The GBP/USD pair had a back and forth session on Friday as the Non-Farm Payroll report came out much stronger than expected. This kind of market isn’t all that uncommon on these days, and as a result most traders probably stepped away.
The Pound still looks strong though, and the move has been nothing short of astonishing. The pair has shot straight up over the last month, and is about 600 pips above where the rally started in just this short time. Certainly the pair is overbought at this point, but the reality is that it takes a lot of fortitude to short it from here.
The 1.58 level held as support at the end of the session, and this is probably the most important part of the candle that formed for the session. Sure, it was a massive long-legged doji that could be telling on a breakout, but the fact that the big figure held shows just how resilient this pair really is at the point.
The 1.59 level just above is going to be resistive, and the 1.60 level above that will as well due to the large round number being a psychologically significant part of technical analysis. However, selling is very difficult to do because the trend has been so bullish lately, and on top of that so aggressively so. The selling of cable will take a specific trigger in order for it to make sense.

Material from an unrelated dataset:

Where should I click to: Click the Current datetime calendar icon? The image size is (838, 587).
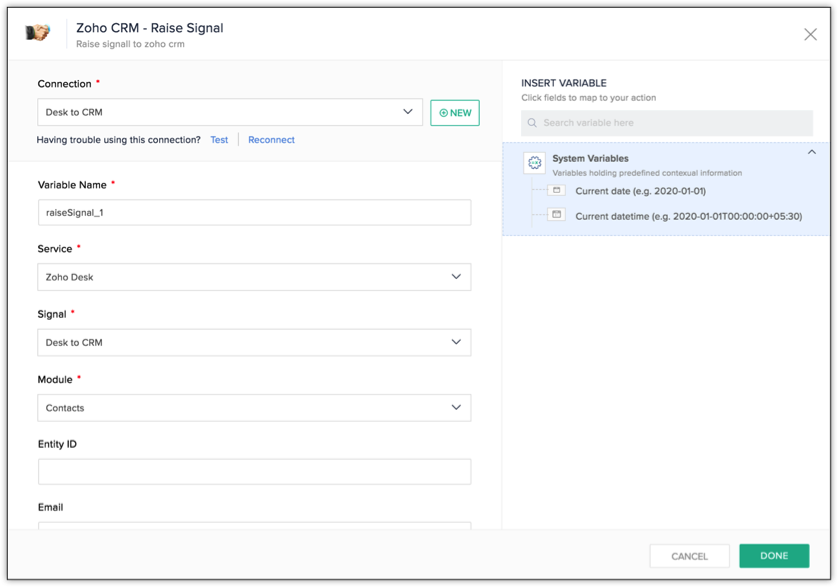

The hammer than formed on Monday was confirmation of a move above the 1.57 level, and a pullback to find support. We didn’t go long at that point because the 1.58 was just above. The rally has been a hard one to participate in, and as we are at such lofty levels, it is going to be difficult to join in at present. The above mentioned hammer needs to give way in order to sell this overbought market, otherwise – we have no trade until post- 1.61 or so. The selling of this pair should make sense, as the UK is so heavily exposed to the European Union, but as you know, the markets will do what they want.